PODANY FRAGMENT:
Michaił Jużny, triumfator turnieju ATP w Zagrzebiu z 2012 roku,, był o krok od porażki w I rundzie. Rosjanin w decydującym secie pojedynku z Blazem Kavciciem przegrywał ze stratą przełamania, lecz popisał się imponującym finiszem, zdobył cztery końcowe gemy z rzędu i wygrał ze Słoweńcem 6:3, 1:6, 6:4 po godzinie i 40 minutach gry.
[ad=rectangle]
- To był dla mnie mecz wzlotów i upadków, ale cieszę się, że znalazłem drogę do zwycięstwa - powiedział rozstawiony z numerem szóstym Jużny, dla którego to pierwszy wygrany mecz od października zeszłego roku i turnieju w Mokswie. Kolejnym przeciwnikiem reprezentanta Rosji będzie Serhij Stachowski, mistrz imprezy w Zagrzebiu sprzed ośmiu lat, z którym ma bilans 3-1.

TREŚĆ POLECENIA: Przepisz z tekstu o meczu Jużnego część od słów "Michaił Jużny, triumfator" do słów "40 minutach gry." włącznie, zamieniając "Rosjanin" na "Tenisista".

PODANE INFORMACJE:
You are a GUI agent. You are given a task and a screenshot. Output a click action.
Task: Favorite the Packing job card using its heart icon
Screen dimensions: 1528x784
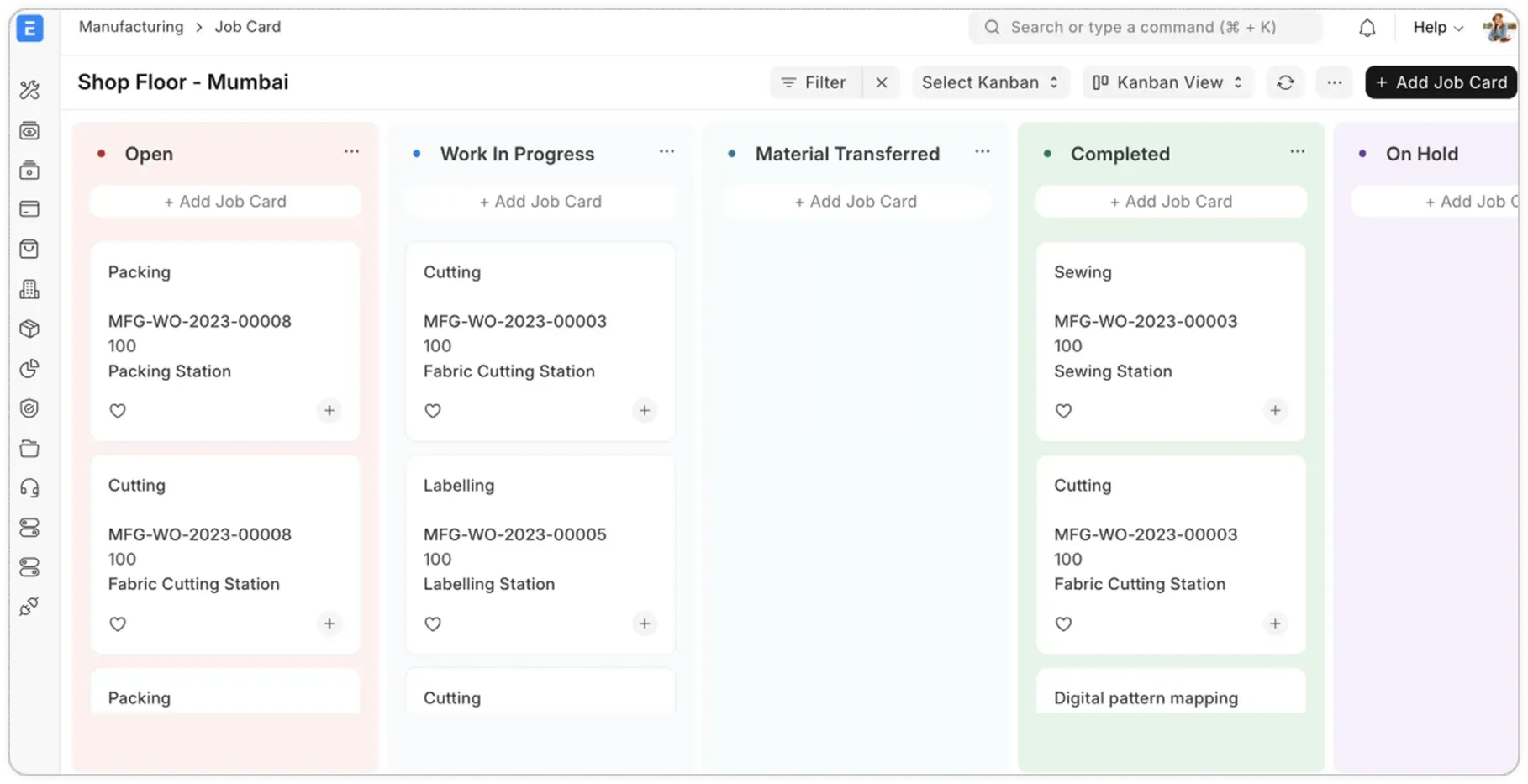118,411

ODPOWIEDŹ:
Michaił Jużny, triumfator turnieju ATP w Zagrzebiu z 2012 roku,, był o krok od porażki w I rundzie. Tenisista w decydującym secie pojedynku z Blazem Kavciciem przegrywał ze stratą przełamania, lecz popisał się imponującym finiszem, zdobył cztery końcowe gemy z rzędu i wygrał ze Słoweńcem 6:3, 1:6, 6:4 po godzinie i 40 minutach gry.